We find the reasoning in Kenyon persuasive. After receiving notice, the landowners here were able to marshal sufficient resources to convince the city council to reject the initial project at the July 16, 1986 hearing. This rejection terminated consideration of the initial assessment project. The city council's consideration and apparent approval of the scaled-down project on August 6, 1986 also demonstrates that the initial project was no longer under consideration. Reconsidering and approving the initial project on August 20, 1986 without giving new notice deprived the landowners of an adequate opportunity to protect themselves by once again making their preferences known to their elected representatives. We hold as a matter of law that where, as here, an assessable improvement project has been previously rejected, the municipality must thereafter provide new notice before reconsidering the project. Without such new notice, the city council had no authority to approve the assessable project. Klapmeier, 346 N.W.2d at 136.

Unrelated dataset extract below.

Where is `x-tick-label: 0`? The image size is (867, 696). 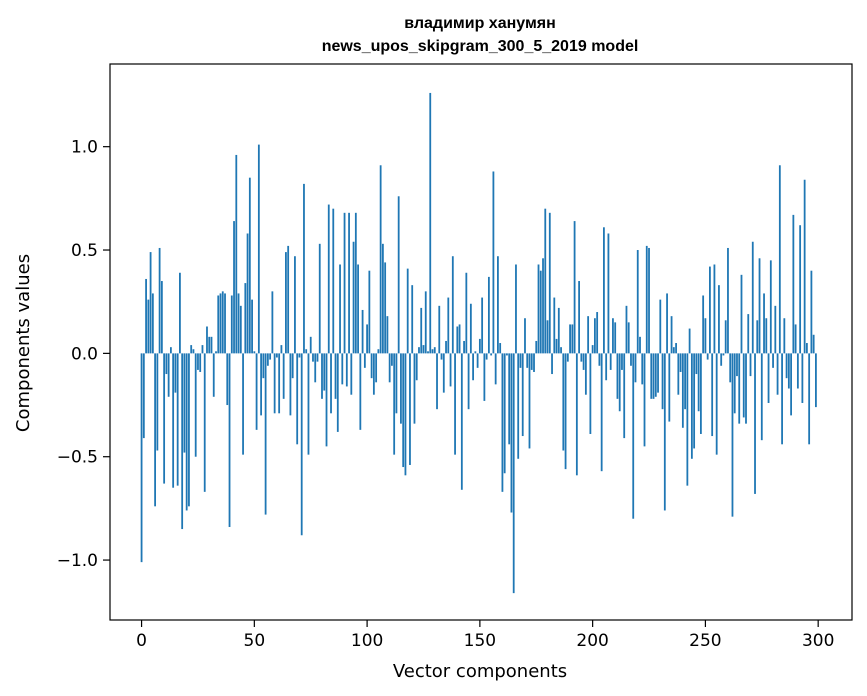 x-tick-label: 0 is located at coordinates (142, 641).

2. The trial court concluded East Bethel's application of its assessment methodology was unreasonable because some owners of two contiguous lots were assessed for only one buildable lot unit. East Bethel argues on appeal that its determinations were within its legislative discretion. Since we hold that respondent landowners' assessments are invalid because of failure to give notice, it is unnecessary to consider this issue.

DECISION

The trial court did not err in invalidating the respondent landowners' assessments for failure to give notice.

Affirmed.

NOTES

[*] Acting as judge of the Court of Appeals by appointment pursuant to Minn. Const. art, VI, § 2.